Pixel coordinate grounding data:
########

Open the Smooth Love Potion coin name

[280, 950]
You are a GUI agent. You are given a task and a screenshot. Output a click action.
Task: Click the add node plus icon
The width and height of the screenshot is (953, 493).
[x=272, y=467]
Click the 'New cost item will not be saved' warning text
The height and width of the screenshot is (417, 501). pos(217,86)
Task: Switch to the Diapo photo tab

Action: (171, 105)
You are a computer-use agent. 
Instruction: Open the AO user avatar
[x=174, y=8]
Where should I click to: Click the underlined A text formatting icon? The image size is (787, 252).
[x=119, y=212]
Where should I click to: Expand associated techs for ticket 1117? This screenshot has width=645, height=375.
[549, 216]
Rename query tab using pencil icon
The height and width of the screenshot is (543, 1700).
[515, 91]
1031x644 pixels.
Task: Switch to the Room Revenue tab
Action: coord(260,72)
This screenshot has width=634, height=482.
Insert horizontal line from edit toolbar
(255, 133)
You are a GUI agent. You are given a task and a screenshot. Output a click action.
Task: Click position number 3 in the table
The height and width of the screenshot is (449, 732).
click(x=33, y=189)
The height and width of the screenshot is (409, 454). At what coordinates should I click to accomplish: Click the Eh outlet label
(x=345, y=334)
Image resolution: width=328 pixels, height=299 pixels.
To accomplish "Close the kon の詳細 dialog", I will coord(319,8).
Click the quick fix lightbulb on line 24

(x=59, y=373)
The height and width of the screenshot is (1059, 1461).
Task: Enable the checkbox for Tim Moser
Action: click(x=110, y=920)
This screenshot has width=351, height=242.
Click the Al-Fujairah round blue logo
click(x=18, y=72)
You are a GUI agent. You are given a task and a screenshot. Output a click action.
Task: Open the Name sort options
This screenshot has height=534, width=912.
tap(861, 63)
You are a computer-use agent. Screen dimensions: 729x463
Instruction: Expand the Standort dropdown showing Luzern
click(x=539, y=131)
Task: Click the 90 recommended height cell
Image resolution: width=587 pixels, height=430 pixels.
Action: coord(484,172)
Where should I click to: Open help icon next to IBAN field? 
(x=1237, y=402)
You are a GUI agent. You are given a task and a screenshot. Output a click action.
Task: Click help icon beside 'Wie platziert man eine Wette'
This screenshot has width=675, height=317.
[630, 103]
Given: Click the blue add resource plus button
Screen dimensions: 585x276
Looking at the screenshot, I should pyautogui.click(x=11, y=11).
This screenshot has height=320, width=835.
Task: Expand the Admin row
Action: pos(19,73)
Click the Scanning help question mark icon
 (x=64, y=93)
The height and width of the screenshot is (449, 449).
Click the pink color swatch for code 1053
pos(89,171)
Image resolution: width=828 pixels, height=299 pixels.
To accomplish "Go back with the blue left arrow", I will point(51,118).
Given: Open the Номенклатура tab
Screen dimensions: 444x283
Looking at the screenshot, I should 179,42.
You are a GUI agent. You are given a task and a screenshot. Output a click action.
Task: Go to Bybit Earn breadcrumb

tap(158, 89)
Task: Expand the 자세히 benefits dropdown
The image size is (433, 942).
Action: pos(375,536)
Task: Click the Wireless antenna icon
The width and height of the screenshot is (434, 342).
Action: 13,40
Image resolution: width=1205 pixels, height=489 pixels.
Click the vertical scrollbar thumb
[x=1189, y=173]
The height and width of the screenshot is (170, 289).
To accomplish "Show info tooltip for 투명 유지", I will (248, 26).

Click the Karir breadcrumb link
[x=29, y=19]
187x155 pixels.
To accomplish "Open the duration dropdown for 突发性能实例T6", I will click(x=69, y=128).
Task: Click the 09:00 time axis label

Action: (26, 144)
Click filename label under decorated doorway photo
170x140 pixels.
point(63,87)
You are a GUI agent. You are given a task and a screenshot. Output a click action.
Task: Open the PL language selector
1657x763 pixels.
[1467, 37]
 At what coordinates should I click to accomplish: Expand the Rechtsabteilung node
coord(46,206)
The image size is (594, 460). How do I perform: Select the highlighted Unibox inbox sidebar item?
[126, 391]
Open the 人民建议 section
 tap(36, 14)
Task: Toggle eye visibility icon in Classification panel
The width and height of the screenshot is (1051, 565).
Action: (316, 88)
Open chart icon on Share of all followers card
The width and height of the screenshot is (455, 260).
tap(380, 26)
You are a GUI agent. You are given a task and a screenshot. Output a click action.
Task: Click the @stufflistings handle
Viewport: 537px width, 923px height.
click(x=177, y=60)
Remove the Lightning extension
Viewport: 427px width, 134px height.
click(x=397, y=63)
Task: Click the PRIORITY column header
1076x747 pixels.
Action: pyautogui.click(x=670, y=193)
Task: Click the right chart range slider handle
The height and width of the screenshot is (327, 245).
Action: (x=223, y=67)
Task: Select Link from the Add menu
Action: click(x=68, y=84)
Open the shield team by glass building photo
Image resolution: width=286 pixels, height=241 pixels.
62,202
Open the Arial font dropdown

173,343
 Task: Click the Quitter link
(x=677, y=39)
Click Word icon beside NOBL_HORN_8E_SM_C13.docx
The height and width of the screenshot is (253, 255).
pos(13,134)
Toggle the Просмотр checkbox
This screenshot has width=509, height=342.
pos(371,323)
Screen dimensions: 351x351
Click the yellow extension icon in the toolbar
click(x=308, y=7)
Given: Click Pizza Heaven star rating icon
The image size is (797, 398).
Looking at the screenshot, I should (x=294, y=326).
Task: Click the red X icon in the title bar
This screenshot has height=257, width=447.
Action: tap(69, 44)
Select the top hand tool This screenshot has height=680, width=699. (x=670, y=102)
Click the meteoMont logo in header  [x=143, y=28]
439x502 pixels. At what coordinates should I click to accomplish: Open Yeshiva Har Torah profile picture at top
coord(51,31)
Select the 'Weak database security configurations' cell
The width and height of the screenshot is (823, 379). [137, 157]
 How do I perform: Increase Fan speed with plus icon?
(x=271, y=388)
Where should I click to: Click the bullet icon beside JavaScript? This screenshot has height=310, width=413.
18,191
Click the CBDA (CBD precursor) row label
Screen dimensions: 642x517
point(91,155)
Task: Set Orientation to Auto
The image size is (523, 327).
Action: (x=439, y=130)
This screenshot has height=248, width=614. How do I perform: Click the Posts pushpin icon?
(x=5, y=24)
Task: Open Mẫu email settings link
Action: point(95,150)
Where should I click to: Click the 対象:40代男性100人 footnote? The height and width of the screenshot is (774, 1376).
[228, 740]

########

Filter the records for the word "header" and show every line that has it.

Task: Click the PRIORITY column header
Click the meteoMont logo in header  [x=143, y=28]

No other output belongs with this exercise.